## PROBLEM REQUIREMENTS
Go through the data and copy each line where the word "icon" shows up.

Stored data entries
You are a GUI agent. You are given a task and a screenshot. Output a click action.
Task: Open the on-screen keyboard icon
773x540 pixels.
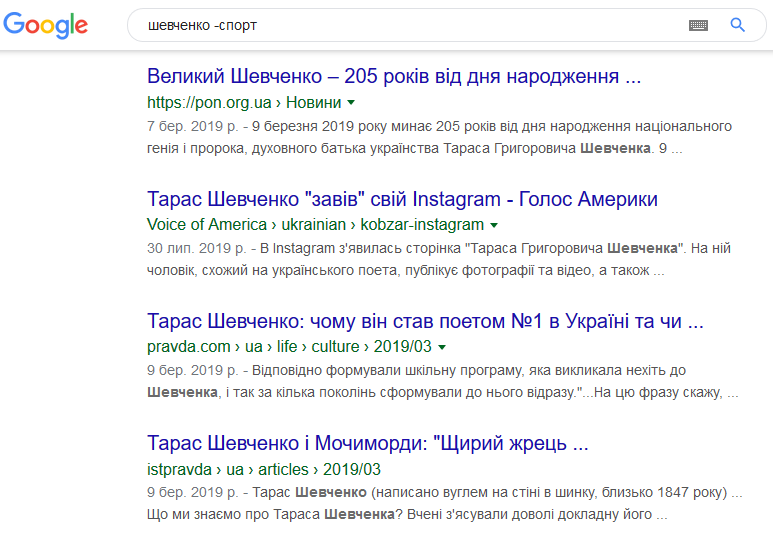pos(698,25)
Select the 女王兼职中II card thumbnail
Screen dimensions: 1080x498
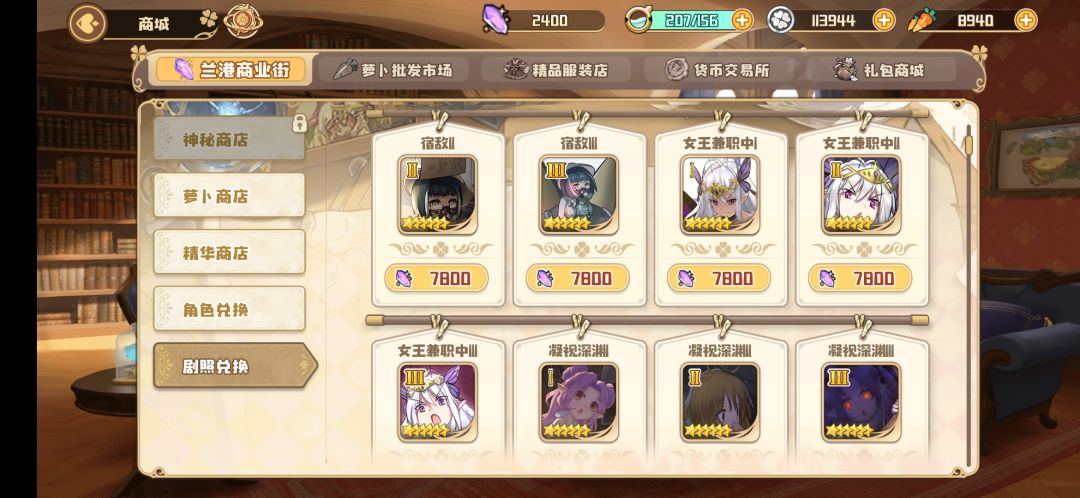(x=861, y=194)
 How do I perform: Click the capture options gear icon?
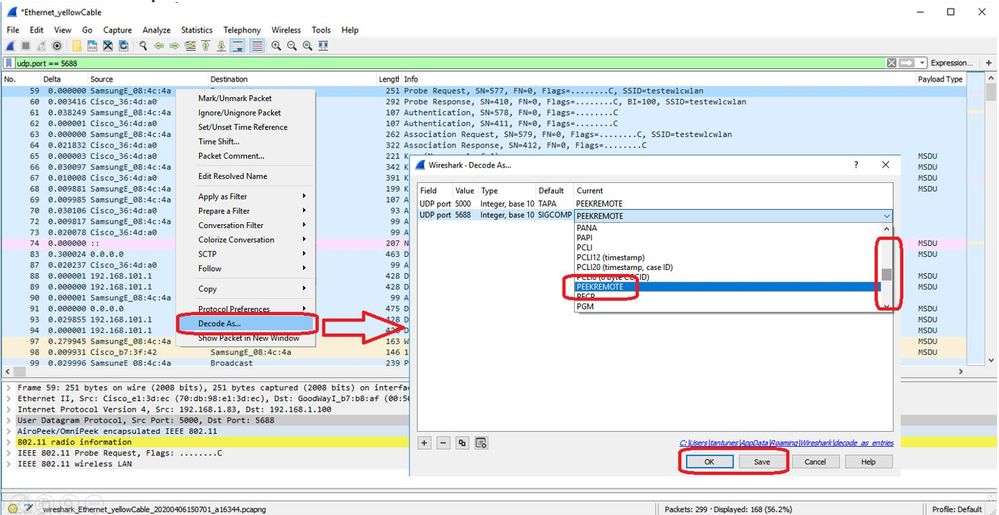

## RESPONSE BELOW
Task: Open the on-screen keyboard icon
 How do I perform: Click the capture options gear icon?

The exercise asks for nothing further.